=== What you will do ===
Within the records below is a range that opens at the line with "Screen dimensions: 800x400" and closes at the line with "Task: Switch to Liste view". Return that range word for word, both ends included, and only that range.

=== Extracted information ===
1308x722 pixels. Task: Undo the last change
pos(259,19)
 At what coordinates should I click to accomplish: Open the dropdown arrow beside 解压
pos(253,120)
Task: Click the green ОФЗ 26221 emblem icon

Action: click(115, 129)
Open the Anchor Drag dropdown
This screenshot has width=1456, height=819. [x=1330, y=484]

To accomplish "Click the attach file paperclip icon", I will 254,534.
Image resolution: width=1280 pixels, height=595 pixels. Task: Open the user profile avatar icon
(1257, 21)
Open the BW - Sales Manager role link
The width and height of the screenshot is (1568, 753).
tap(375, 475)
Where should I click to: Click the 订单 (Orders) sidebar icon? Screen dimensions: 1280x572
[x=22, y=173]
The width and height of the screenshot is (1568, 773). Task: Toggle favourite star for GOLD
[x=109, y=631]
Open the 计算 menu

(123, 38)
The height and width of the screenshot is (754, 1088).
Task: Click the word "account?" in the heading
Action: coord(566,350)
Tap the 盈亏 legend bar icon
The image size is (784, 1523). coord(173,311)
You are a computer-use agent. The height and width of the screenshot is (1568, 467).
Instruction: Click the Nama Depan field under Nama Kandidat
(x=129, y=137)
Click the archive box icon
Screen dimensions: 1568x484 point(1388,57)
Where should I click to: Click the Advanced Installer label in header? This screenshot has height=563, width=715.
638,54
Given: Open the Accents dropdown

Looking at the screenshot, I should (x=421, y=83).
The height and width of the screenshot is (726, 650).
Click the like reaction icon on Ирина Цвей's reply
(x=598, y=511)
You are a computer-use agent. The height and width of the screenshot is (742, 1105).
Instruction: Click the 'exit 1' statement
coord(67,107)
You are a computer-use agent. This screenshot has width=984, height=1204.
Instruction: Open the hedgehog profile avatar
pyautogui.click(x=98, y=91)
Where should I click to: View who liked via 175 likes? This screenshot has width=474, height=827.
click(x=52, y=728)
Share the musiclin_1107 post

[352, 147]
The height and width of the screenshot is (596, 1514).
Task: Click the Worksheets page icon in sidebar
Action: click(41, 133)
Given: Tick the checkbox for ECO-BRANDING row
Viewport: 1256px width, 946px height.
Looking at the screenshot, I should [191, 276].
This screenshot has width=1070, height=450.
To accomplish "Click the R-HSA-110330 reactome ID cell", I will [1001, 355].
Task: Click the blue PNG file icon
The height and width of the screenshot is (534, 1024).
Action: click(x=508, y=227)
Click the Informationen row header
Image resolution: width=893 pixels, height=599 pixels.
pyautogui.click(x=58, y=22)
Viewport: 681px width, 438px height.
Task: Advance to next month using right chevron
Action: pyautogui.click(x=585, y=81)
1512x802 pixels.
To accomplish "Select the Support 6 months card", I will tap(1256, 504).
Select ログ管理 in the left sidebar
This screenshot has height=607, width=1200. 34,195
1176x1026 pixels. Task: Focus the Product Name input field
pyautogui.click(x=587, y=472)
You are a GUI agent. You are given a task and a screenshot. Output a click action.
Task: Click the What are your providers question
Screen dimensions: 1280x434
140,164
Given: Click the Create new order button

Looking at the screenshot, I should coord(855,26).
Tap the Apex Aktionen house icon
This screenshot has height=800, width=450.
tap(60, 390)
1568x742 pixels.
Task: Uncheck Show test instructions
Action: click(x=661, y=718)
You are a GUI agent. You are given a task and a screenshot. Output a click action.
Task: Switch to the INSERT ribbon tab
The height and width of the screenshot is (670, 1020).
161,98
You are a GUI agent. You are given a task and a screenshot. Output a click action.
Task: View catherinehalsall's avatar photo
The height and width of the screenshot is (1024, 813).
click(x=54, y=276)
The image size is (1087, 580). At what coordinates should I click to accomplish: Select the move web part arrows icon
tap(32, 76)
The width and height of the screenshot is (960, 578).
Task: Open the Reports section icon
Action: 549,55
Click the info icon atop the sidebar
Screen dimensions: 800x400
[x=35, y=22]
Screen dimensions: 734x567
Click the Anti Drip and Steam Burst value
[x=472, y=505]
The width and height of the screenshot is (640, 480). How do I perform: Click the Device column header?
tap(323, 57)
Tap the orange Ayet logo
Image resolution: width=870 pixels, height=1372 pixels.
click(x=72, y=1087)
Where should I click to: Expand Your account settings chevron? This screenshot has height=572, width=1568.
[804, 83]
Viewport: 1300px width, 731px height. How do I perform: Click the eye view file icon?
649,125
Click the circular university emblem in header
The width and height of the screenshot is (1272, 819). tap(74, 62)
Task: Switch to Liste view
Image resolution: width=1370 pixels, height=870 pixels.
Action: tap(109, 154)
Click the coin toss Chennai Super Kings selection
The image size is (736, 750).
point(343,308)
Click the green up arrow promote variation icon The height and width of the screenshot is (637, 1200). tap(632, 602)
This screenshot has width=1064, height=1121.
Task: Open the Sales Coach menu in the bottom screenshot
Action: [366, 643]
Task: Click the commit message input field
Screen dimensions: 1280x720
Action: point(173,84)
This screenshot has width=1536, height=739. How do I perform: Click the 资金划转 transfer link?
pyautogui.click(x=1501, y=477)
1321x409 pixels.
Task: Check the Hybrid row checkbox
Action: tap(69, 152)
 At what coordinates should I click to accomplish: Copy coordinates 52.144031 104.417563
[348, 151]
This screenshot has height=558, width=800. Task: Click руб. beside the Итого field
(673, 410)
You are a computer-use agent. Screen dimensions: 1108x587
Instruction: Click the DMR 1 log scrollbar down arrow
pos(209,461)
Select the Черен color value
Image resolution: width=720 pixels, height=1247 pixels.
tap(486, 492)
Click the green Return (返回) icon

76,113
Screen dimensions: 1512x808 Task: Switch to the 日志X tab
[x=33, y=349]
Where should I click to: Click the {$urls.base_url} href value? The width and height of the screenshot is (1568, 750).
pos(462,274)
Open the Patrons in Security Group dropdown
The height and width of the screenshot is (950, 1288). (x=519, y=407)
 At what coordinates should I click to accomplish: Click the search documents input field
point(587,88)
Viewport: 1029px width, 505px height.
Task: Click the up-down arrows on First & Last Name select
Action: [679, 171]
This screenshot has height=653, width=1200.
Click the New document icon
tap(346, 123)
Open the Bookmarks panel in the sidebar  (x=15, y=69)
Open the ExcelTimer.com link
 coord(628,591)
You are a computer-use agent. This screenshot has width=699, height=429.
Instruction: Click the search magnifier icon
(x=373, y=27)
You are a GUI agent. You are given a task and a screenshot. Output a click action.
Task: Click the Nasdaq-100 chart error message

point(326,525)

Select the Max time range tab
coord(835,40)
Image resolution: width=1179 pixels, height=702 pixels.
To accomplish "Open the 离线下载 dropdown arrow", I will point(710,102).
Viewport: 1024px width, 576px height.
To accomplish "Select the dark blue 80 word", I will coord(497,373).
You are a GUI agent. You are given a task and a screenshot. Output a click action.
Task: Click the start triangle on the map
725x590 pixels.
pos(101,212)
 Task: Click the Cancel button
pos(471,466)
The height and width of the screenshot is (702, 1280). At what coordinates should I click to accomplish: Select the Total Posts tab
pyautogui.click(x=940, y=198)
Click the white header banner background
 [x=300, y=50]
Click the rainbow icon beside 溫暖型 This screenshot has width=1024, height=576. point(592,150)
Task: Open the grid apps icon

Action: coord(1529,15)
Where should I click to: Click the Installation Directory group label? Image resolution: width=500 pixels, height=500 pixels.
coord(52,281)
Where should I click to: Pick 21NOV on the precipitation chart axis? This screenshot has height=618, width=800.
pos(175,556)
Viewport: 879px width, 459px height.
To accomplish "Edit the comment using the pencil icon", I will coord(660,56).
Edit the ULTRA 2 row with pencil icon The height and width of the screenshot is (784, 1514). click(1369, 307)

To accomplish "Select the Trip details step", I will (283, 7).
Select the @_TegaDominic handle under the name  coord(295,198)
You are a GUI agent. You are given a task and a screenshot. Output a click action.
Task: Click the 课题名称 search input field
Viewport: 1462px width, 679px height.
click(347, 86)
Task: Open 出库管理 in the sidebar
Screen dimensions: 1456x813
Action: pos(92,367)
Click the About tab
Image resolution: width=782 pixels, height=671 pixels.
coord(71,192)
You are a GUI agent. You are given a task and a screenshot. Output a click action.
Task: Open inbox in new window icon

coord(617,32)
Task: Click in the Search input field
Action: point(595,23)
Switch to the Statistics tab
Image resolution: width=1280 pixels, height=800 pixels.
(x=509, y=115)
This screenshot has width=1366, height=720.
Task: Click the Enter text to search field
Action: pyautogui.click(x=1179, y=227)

=== Output for this exercise ===
Screen dimensions: 800x400
[x=35, y=22]
Screen dimensions: 734x567
Click the Anti Drip and Steam Burst value
[x=472, y=505]
The width and height of the screenshot is (640, 480). How do I perform: Click the Device column header?
tap(323, 57)
Tap the orange Ayet logo
Image resolution: width=870 pixels, height=1372 pixels.
click(x=72, y=1087)
Where should I click to: Expand Your account settings chevron? This screenshot has height=572, width=1568.
[804, 83]
Viewport: 1300px width, 731px height. How do I perform: Click the eye view file icon?
649,125
Click the circular university emblem in header
The width and height of the screenshot is (1272, 819). tap(74, 62)
Task: Switch to Liste view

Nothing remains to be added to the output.